Der Blick auf die Widerstandskämpfer vom 20. Juli hat sich im Laufe der Jahrzehnte gewandelt   zum Glück, muss man sagen. Denn auch das Ende des Krieges brachte ihren Familien noch keineswegs die Anerkennung, die sie verdient hätten. Allzu oft wurden sie weiter verleumdet und verächtlich gemacht. Es gab viele Missverständnisse. Es gab Abwertungen, aber auch Überhöhungen. Es gab Zerrbilder und oft zu wenig Kenntnis der Ereignisse.

Heute gibt es einen Gedenkort und die Gedenkstätte Deutscher Widerstand an dieser Stelle, direkt am Berliner Dienstsitz des Bundesverteidigungsministeriums. Die Einrichtung dieses Gedenkorts ging auf eine Anregung Angehöriger zurück. Sie fanden an dieser Stelle einen Ort ihrer persönlichen Trauer. 

Doch dieser Ort ist mehr. Er ist auch ein Ort des gemeinschaftlichen und offiziellen Gedenkens. Dass das Gedenken an die Männer und Frauen des Widerstands zu unserer Staatsräson gehört, dies zeigt sich auch an dem feierlichen Gelöbnis, das junge Bundeswehrsoldatinnen und -soldaten hier und heute abgelegt haben.

Claus Schenk Graf von Stauffenberg ist zu einer Symbolfigur des Widerstands geworden. Aber seine Geschichte ist nicht die einzige Geschichte des Widerstands - so wie auch der 20. Juli nicht den einzigen Akt des Widerstands markiert. Von Anfang an fanden sich mutige Menschen, die sich gegen das nationalsozialistische Regime zur Wehr setzten. Und obwohl viel zu wenige aufstanden, war der Widerstand doch vielfältig. Heute ehren wir das Andenken aller, die sich dieser unmenschlichen Diktatur widersetzten. 

Wir denken an den Kreisauer Kreis, die Weiße Rose und die Rote Kapelle. Wir denken an den Widerstand kleinerer Gruppen wie der Berliner Widerstandsgruppe "Onkel Emil" - ein Kreis Intellektueller, die während der Kriegsjahre verfolgte Juden und ausländische Zwangsarbeiter unterstützten. Wir denken an die Gruppe um Helmuth Hübener, der Flugblätter in Hamburger Arbeitervierteln verteilte. Wir denken an standhafte Persönlichkeiten wie Carl Friedrich Goerdeler und Julius Leber. Wir gedenken des kommunistischen Widerstands. Wir erinnern an den Widerstand der evangelischen Christen der Bekennenden Kirche und der katholischen Christen um Priester wie Bernhard Lichtenberg oder Kardinal von Galen. Wir erinnern auch an den Widerstand der Zeugen Jehovas und der Sinti und Roma.

□ □ □ □

*Aufgabe*:
Gib den Abschnitt aus dem Text über den Widerstand vom 20. Juli von „Der Blick auf“ bis einschließlich „Kenntnis der Ereignisse.“ wieder und ersetze darin „Missverständnisse“ durch „Fehldeutungen“. Stütze dich dabei nur auf den Text.

*Quelldatensätze*:

□ □ □ □

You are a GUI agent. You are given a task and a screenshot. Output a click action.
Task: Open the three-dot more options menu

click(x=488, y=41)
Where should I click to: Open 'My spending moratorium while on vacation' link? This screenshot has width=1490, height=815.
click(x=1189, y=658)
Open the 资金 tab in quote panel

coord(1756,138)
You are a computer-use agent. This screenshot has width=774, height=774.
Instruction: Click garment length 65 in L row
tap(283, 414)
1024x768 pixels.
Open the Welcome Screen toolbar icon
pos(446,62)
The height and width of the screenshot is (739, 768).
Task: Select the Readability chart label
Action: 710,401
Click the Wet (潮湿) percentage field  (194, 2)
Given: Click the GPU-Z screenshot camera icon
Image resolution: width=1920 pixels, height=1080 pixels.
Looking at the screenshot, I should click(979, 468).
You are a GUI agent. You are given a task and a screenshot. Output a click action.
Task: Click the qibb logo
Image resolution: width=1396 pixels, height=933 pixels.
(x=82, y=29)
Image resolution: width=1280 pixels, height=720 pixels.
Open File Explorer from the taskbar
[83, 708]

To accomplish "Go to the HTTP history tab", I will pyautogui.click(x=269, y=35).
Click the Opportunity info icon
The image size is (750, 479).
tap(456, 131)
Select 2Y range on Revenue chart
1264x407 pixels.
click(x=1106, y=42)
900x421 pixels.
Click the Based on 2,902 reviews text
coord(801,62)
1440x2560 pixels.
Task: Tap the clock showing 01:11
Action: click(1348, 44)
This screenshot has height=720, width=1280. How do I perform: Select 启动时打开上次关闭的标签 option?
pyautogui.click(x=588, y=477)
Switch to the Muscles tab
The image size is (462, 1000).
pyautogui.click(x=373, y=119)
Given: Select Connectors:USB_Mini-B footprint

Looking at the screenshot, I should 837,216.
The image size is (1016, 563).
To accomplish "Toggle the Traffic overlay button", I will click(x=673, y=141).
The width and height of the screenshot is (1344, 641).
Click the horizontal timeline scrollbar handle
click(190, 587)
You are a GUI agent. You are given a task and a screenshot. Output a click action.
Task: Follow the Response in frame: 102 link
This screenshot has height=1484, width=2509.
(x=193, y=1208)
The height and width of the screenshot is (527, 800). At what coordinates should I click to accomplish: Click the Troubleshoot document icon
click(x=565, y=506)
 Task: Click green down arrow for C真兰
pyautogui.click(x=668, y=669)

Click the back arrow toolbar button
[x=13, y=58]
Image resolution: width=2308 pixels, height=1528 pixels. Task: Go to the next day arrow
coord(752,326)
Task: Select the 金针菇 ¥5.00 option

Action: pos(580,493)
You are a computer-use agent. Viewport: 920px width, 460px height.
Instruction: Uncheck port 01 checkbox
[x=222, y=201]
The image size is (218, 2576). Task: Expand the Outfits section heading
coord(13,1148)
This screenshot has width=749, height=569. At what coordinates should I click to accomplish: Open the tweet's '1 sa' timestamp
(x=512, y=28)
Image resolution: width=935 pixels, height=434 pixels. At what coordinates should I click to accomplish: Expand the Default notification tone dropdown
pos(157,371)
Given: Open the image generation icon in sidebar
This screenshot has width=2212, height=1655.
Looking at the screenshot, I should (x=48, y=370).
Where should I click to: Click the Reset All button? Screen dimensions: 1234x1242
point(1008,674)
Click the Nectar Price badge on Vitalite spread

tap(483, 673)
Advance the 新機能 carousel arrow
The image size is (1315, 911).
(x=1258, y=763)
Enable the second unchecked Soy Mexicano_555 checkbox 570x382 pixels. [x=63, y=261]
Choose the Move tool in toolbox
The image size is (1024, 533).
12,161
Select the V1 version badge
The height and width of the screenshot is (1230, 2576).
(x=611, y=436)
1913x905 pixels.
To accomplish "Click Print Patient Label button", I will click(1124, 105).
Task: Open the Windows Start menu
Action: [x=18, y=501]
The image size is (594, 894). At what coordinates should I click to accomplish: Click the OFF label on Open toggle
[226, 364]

□ □ □ □

*Lösung*:
Der Blick auf die Widerstandskämpfer vom 20. Juli hat sich im Laufe der Jahrzehnte gewandelt   zum Glück, muss man sagen. Denn auch das Ende des Krieges brachte ihren Familien noch keineswegs die Anerkennung, die sie verdient hätten. Allzu oft wurden sie weiter verleumdet und verächtlich gemacht. Es gab viele Fehldeutungen. Es gab Abwertungen, aber auch Überhöhungen. Es gab Zerrbilder und oft zu wenig Kenntnis der Ereignisse.